The regulatory race for over-the-counter Opill has garnered much attention in the wake of the U.S. Supreme Court’s decision last June to overturn the Roe v. Wade case that legalized abortion nationwide. In support of its OTC approval, Perrigo has furnished the FDA with a label comprehension study designed to assess patient’s understanding of the OTC product’s label and breast cancer patients’ tendency to self-deselect from using the drug.

Perrigo also handed over results from a label comprehension study on its consumer information leaflet, which would accompany the drug facts label in Opill’s over the counter packaging.

Ultimately, the FDA wants its advisers to weigh in on six main points.

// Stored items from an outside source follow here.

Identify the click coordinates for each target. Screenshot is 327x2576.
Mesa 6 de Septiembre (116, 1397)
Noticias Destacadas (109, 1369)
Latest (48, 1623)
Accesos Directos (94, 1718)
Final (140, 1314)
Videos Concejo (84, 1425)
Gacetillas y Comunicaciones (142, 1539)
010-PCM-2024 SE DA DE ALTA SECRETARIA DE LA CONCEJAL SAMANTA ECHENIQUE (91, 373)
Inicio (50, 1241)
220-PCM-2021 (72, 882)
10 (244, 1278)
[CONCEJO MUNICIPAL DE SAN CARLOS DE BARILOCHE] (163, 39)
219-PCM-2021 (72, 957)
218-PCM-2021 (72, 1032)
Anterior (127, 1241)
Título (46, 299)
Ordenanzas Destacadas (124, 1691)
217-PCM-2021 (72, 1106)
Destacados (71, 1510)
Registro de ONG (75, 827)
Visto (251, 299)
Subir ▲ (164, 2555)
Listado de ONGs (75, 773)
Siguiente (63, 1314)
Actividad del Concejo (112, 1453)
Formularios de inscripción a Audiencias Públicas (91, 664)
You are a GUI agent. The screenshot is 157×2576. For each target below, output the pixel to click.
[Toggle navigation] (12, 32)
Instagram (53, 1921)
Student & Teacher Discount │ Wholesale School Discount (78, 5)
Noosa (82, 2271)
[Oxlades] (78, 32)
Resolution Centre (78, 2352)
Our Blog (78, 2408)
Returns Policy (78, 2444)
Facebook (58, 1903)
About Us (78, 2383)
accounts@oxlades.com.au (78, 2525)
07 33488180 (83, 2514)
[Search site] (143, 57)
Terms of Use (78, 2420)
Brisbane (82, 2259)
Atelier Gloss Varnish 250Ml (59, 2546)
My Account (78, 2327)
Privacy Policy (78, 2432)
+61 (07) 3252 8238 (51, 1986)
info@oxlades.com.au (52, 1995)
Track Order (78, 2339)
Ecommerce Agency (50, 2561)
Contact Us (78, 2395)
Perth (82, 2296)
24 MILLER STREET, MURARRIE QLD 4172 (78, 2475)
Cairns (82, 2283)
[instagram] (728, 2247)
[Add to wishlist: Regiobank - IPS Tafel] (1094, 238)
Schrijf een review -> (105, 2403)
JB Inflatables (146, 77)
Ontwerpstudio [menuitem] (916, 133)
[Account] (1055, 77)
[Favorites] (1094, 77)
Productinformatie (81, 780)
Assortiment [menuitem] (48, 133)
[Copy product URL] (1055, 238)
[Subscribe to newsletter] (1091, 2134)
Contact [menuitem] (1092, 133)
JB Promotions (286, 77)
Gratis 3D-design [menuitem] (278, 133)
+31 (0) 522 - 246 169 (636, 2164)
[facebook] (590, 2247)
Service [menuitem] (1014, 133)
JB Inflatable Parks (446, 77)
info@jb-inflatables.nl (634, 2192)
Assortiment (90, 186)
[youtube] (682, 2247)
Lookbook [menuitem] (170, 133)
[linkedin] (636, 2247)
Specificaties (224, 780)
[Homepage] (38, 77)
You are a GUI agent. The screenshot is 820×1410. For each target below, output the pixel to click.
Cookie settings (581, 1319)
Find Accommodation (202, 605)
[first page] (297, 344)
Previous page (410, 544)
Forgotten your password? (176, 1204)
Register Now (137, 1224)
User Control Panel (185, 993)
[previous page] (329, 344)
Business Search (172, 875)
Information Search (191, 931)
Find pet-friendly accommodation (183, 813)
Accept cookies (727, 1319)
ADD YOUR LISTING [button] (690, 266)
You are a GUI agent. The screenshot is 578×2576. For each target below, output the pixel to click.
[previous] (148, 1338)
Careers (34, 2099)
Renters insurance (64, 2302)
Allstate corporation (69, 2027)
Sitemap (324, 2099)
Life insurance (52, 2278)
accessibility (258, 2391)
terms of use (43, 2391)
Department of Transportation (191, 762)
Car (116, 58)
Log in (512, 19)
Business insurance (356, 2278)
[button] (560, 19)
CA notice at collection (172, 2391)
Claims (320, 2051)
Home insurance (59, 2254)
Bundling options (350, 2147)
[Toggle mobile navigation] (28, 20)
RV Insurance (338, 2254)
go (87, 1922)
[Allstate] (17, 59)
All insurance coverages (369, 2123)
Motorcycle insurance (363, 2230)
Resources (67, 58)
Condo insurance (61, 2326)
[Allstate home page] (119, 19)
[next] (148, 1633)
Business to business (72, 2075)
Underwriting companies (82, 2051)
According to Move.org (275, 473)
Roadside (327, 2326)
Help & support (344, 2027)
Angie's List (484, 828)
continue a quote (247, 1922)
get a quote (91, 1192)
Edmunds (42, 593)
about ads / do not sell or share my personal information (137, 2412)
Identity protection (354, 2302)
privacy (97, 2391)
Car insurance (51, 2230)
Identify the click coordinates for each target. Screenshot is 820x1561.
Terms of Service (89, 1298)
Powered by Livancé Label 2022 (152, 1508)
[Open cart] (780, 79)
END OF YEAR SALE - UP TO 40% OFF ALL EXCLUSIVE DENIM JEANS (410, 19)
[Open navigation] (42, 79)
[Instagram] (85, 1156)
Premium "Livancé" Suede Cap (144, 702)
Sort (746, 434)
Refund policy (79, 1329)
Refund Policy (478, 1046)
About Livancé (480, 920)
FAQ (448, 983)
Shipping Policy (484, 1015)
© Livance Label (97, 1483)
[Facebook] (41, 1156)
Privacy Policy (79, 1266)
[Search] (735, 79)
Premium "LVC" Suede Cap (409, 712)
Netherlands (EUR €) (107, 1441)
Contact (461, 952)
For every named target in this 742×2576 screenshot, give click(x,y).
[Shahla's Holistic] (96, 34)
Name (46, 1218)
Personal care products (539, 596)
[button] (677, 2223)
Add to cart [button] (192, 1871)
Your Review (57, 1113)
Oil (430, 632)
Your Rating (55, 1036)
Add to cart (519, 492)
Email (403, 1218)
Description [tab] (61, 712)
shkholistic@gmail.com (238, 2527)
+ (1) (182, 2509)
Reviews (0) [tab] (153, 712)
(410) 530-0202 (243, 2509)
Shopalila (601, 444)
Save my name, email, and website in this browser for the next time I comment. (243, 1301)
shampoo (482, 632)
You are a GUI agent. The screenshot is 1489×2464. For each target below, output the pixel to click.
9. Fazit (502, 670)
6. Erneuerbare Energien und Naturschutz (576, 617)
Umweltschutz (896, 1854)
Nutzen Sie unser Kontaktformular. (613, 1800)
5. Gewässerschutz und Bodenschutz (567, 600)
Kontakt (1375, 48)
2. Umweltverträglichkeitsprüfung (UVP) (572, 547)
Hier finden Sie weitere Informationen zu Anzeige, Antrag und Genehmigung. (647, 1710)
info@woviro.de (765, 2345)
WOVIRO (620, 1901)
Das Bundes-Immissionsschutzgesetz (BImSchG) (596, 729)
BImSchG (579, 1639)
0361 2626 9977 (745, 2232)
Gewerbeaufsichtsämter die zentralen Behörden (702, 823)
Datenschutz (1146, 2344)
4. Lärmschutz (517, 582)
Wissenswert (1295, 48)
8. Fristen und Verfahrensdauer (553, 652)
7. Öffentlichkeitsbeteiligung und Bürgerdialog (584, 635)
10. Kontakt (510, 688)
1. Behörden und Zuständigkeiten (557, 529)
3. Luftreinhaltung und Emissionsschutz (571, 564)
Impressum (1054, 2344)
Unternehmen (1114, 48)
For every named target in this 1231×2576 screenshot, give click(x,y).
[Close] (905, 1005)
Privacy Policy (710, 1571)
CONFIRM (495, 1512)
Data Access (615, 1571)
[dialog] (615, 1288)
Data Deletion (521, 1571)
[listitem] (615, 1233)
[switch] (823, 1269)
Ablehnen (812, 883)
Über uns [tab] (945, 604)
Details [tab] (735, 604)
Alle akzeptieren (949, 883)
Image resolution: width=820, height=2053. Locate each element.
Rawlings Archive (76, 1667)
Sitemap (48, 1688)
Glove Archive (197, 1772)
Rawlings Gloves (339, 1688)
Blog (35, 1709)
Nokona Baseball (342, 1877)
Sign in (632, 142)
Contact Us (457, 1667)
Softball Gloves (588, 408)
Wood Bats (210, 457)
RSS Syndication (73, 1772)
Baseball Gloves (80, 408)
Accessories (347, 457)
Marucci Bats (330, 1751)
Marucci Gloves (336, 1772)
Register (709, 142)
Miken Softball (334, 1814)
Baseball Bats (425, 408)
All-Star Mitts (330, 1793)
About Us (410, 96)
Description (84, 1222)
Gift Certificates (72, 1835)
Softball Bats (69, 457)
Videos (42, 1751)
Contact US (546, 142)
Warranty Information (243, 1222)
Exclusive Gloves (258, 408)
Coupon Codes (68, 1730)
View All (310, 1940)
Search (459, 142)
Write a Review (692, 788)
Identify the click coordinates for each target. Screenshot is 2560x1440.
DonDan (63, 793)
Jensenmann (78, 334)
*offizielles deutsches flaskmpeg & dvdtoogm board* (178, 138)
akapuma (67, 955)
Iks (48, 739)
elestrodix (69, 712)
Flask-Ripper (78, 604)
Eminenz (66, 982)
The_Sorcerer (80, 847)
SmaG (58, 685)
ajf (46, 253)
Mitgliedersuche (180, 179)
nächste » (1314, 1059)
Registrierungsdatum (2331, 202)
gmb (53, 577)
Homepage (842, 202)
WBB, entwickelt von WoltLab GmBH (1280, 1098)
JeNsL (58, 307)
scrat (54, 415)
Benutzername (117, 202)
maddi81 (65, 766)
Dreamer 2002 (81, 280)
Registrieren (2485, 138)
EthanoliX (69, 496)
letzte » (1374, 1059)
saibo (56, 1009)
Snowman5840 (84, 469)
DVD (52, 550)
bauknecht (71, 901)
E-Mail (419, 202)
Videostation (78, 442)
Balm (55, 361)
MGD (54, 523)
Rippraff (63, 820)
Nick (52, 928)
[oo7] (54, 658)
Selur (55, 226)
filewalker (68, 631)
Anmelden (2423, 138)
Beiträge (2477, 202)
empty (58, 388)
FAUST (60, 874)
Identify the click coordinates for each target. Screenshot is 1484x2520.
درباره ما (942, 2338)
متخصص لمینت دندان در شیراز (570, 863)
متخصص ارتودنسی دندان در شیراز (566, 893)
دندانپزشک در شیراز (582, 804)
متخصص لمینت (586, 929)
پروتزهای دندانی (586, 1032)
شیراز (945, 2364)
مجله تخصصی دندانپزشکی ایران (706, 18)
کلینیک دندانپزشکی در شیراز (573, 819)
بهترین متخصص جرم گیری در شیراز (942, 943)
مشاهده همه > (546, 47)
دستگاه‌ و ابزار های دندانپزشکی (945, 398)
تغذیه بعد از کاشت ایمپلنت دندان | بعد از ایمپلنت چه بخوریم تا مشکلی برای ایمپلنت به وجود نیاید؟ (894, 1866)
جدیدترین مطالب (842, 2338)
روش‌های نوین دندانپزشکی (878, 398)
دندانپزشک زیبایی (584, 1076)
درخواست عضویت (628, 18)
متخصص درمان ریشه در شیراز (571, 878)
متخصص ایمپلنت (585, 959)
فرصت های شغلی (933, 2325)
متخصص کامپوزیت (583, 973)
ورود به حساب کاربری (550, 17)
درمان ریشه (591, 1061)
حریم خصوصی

The regulator’s concerns come down to the “adequacy of evidence” around correct use and adherence without directions from a doctor.

Further, the FDA is concerned about patient comprehension around women with current or historic breast cancer choosing not to take the drug. The same goes for women with abnormal vaginal bleeding that could suggest a hormonally sensitive condition like uterine cancer.

Plus, it’s concerned about how easily adolescents and people with “limited literacy” will be able to understand how to administer the product.

If eventually approved, non-estrogen Opill would become the first daily contraception drug available without the need for a prescription in the U.S.